## Given passage
# Binding advice for new board



## Nivek (Jan 24, 2008)

It's a stiffer board. Get stiffer bindings. Flux SF45's, K2 Formulas, Raiden Phantoms, Flow M9's.


----------



## Workman (Jul 14, 2011)

Alright thanks for the help! 
So the Rome 390 Boss would be too soft too? and what you think about the Flux TT30s?


----------



## Flakey (Jul 2, 2011)

I would suggest you Drake 50. Quite light and comfortable bindings.


----------



## Nivek (Jan 24, 2008)

Workman said:


> Alright thanks for the help!
> So the Rome 390 Boss would be too soft too? and what you think about the Flux TT30s?


390's are good. TT30's would work but SF45's would be better.


----------



## alternatevista (May 26, 2011)

The Flux RK30 are uber soft whereas the 390 Boss are mid-stiff.
My last couple of bindings have been canted (K2 auto/Hurrithane) and while not earth shattering, I'd definitely pick canted beds over non.

From general feedback the 390 Boss/K2 Formula are pretty similar bindings, both with mostly positive feedback. So whatever you can get the best deal on would probably do.


----------



## Workman (Jul 14, 2011)

ALright cool, thanks guys for the advice, my brother just got the forum Destroyer chillydog, would the 390 bosses be a good set up 4 him too?
Or should he get something stiffer like Targas? or maybe the Phantoms?


----------



## Nivek (Jan 24, 2008)

Workman said:


> ALright cool, thanks guys for the advice, my brother just got the forum Destroyer chillydog, would the 390 bosses be a good set up 4 him too?
> Or should he get something stiffer like Targas? or maybe the Phantoms?


The Destroyer is actually softer than the Youngblood. Have him get some TT30's, Raiden Battery, or M9se's.


----------



## Workman (Jul 14, 2011)

You sure its softer? On forum's website it shows it a 5 on the stiff rating while the youngblood is a 4.


----------



## Nivek (Jan 24, 2008)

I'm sure

10char


----------



## Workman (Jul 14, 2011)

"The Destroyer Chili is continuous throughout the board and rides a little softer than the Burton Custom V Rocker and a little stiffer than the Forum Youngblood Chili Dog."
Forum Destroyer Chili Dog and Destroyer Chili Dog Wide Snowboard Review

Not calling you a lair or anything! I REALLY appreciate your help on this! this is just what Ive found.
What makes you say its softer? I believe someone's 1st person experiences over an online review from a company anyday


----------



## Nivek (Jan 24, 2008)

It's really misleading I know. Mine is personal experience though. It confused the hell out of me too.


----------



## Workman (Jul 14, 2011)

haha alright 
well cool cuz he wanted a softer board rather than a stiffer one lol
So what would you say about the shaka bindings and this board together?


----------



## Nivek (Jan 24, 2008)

The only thing about Forum bindings is the weight. They are just past mid weight on the heavy side. And Good Vibes doesn't do shit. Other than that Shaka's match up really well with the Destroyer and are a decent binding. Better would be Raiden Batterys, K2 The National (if you like Urethane backs), or Flux TT30's.

## Dataset content

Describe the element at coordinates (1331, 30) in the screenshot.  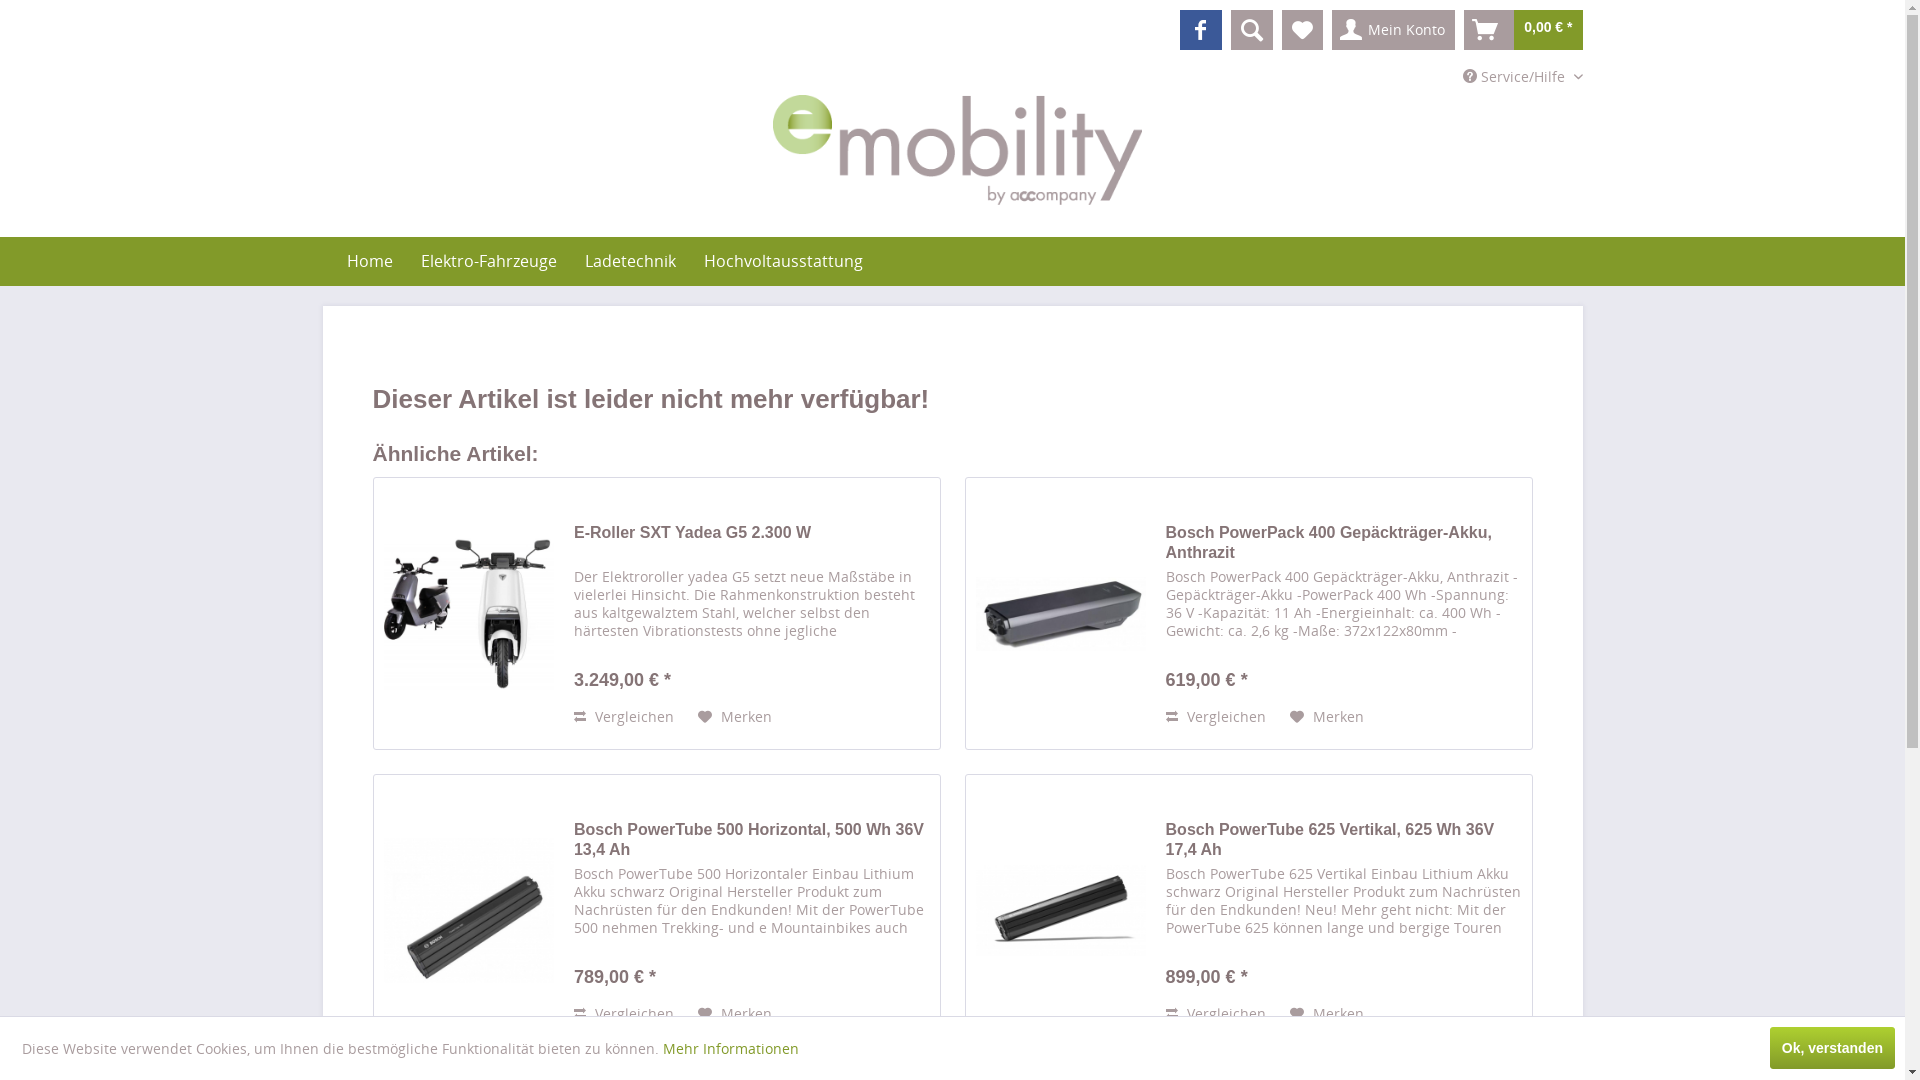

## Written exercise
Write out the part of the snowboard binding thread above, starting at "## alternatevista (May" and ending at "would probably do.".

## Task solution
## alternatevista (May 26, 2011)

The Flux RK30 are uber soft whereas the 390 Boss are mid-stiff.
My last couple of bindings have been canted (K2 auto/Hurrithane) and while not earth shattering, I'd definitely pick canted beds over non.

From general feedback the 390 Boss/K2 Formula are pretty similar bindings, both with mostly positive feedback. So whatever you can get the best deal on would probably do.